Some of the criticism may arise not from a fear that the government will be unable to prevent criminal or undesired activity, but from opposition to creating a new market (and new profit opportunity) for Wall Street. As Michael Levi points out, however, somebody has to run a carbon market, and they had better have expertise. For all its recent failings, Wall Street firms have world-class market-making expertise. Oversight is necessary, but keeping the best financial minds away from carbon simply because they’re unpopular right now is likely to be costly.
#5 Drilling and energy security
One touted benefit of a climate policy that reduces reliance on fossil fuels is that it improves American energy security. This is easy to understand: oil comes from somewhere else, and if we use less oil, we won’t import as much. This improves our trade deficit and reduces reliance on unstable parts of the world for energy.
All of that is a good thing, but it’s a side benefit — it has nothing to do with climate. Indeed, policies that improve energy security might or might not have climate benefits. Putting a price on carbon certainly will, but increasing domestic oil supplies by expanding drilling won’t — it will either replace imports and have no overall effect on emissions or it may drive down (ever so slightly) the price of oil, which will increase consumption and emissions. If domestic drilling does not result in increased emissions, it is not necessarily a bad idea, but it can’t be justified on climate policy grounds.

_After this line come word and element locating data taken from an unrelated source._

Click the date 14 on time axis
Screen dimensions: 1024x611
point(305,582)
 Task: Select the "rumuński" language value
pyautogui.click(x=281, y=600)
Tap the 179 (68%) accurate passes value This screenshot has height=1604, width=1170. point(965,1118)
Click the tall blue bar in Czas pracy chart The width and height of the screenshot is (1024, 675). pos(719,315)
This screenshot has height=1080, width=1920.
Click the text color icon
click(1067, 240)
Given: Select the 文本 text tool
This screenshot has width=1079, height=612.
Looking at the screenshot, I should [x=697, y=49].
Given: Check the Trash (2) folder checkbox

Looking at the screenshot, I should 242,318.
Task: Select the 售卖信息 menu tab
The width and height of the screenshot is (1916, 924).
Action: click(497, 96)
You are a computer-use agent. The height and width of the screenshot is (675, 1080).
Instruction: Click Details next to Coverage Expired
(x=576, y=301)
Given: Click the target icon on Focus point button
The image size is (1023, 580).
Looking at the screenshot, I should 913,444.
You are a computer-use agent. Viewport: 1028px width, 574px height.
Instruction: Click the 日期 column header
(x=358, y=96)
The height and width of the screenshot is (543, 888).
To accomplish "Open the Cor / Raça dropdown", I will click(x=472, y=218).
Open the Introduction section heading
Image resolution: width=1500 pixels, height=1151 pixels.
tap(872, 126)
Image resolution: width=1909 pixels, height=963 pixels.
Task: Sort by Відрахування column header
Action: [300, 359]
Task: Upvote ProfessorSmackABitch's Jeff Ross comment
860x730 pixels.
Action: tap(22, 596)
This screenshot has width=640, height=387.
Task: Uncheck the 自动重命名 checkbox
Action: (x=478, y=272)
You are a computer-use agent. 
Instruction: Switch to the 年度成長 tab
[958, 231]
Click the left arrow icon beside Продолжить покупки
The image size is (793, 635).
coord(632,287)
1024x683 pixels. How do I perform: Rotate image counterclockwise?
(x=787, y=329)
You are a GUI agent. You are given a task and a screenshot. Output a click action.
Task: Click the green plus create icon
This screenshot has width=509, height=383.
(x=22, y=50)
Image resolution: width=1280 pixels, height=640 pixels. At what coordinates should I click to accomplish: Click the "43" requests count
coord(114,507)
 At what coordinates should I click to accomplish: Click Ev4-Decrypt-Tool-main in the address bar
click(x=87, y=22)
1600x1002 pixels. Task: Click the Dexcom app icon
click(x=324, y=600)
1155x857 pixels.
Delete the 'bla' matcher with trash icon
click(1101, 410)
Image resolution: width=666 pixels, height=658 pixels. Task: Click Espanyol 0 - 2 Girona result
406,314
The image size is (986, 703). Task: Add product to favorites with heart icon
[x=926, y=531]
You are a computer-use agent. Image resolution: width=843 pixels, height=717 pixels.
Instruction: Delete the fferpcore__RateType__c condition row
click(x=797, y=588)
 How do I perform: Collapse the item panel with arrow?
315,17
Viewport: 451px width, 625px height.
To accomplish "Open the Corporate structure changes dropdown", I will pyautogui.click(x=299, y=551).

Drilling is an energy issue, not a climate one. But climate legislation itself has been framed as being about energy (and, specifically, energy security) as much as it is about climate change. That’s not unexpected, and it will similarly be no surprise if climate legislation includes provisions to expand drilling, though how the political dynamics of the Gulf Coast oil spill play out over the next few weeks will determine what, if anything, is included. The point is that these provisions are political — they are in there to attract support for the bill or placate opponents, not for any climate benefits.
The Bottom Line
As the Senate tackles climate legislation, numerous provisions and elements are likely to be raised. Be wary if the conversation begins to get bogged down around the following questions:
- Does the bill have renewable portfolio standards?
- Does it preempt EPA authority?
- Does it preempt state regulations?
- How does Wall Street come out?
- Does the bill tackle our energy security problems?
These questions are largely distractions to the ultimate objective of a climate bill: reducing greenhouse gas emissions as much as possible at the lowest possible cost. If you care about climate change, keeping your eyes on that end goal will be crucial if there is to be any hope of untangling the legislative thicket and passing a meaningful climate bill this year.